Cependant, dans la traduction grecque de l'Ancien Testament (Septante), le verbe ԑυαγγελιζειν[1], « annoncer une bonne nouvelle », était en rapport avec l'annonce de la venue des temps messianiques dans lesquels Dieu sauverait son peuple : « Me voici, comme le printemps sur les montagnes, comme les pieds de celui qui annonce la bonne nouvelle de la paix, comme celui qui annonce les biens ; car je publierai ton salut, disant : Sion, ton Dieu va régner ![2] » (Is 52, 7-8 [LXX] ; voir aussi Is 61, 1-2; Ps 96, 2,10).
Dans le Nouveau Testament, ce messager ou héraut qui proclame la royauté du Seigneur et qui, par sa parole, inaugure les temps messianiques, c'est Jésus.
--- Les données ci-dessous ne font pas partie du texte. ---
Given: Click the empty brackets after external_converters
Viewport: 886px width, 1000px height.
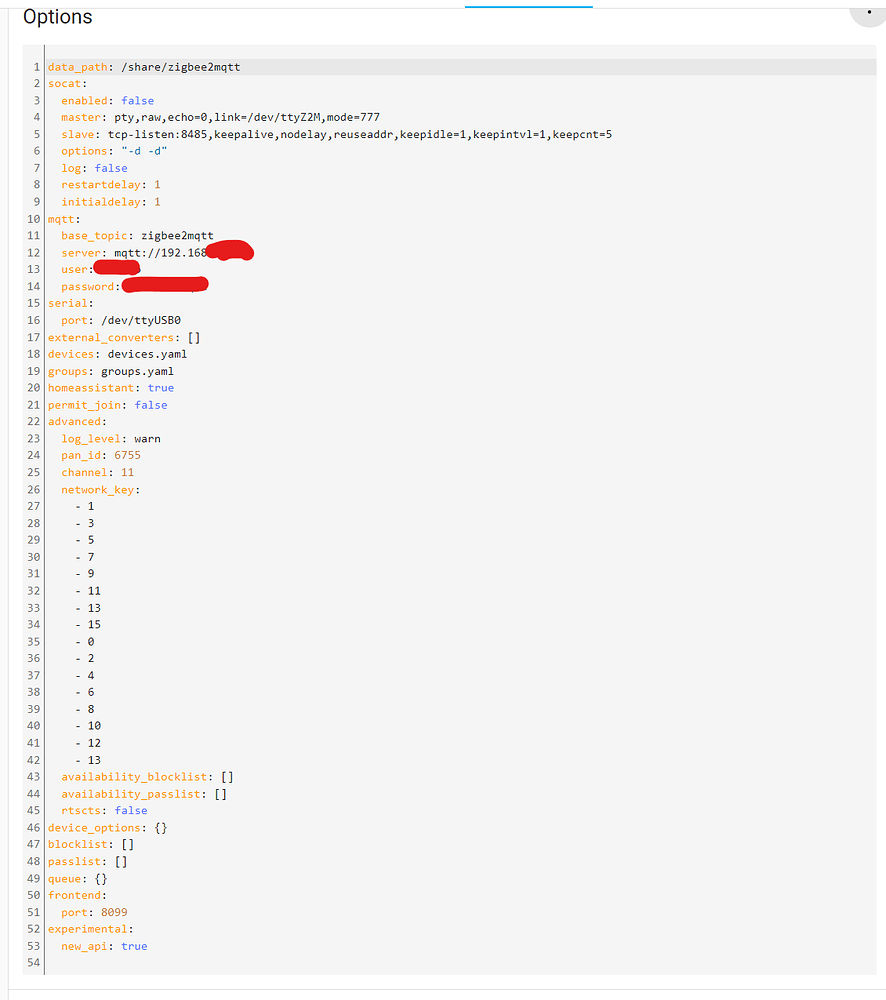Looking at the screenshot, I should 193,337.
Composition et authenticité des évangiles
Les Évangiles nous informent que « après l’arrestation de Jean, Jésus partit pour la Galilée proclamer l’Évangile de Dieu » (Mc 1,14). Cette bonne nouvelle est qu'avec Jésus, le Royaume de Dieu est rendu présent. Non seulement Jésus est le messager de cette bonne nouvelle, mais c’est à lui-même que se réfère le message. Après la résurrection, Jésus envoie les apôtres dans le monde entier : « Proclamez l’Évangile à toute la création » (Mc 16,15). Le contenu de cet Évangile était ce que Jésus a dit et fait dans sa vie terrestre, ainsi que sa passion, sa mort et sa résurrection, montrant qu'en lui les promesses de l'Ancien Testament ont été accomplies.
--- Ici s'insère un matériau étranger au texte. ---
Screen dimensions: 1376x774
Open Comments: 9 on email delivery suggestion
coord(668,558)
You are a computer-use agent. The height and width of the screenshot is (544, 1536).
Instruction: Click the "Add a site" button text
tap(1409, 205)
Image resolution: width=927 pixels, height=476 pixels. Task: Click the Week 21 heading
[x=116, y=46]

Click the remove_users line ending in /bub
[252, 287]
Cette mission apostolique a donné naissance aux « Évangiles », appelés ainsi parce qu'ils contiennent par écrit l'Évangile prêché. Quatre récits d'un même Évangile nous sont parvenus : ceux de Matthieu, Marc, Luc et Jean. Ces quatre récits sont le résultat d'un long processus de composition, généralement divisé en trois étapes :
1) La vie et les enseignements de Jésus en Palestine durant les trois premières décennies de notre ère : Pendant ces années, ses disciples ont été les auditeurs et les témoins des signes et des miracles accomplis par leur Maître. De plus, ils étaient envoyés par lui pour prêcher son message, ce qui impliquait d'apprendre ce qu'ils devaient transmettre. C'est une période où la mémoire joue un rôle très important.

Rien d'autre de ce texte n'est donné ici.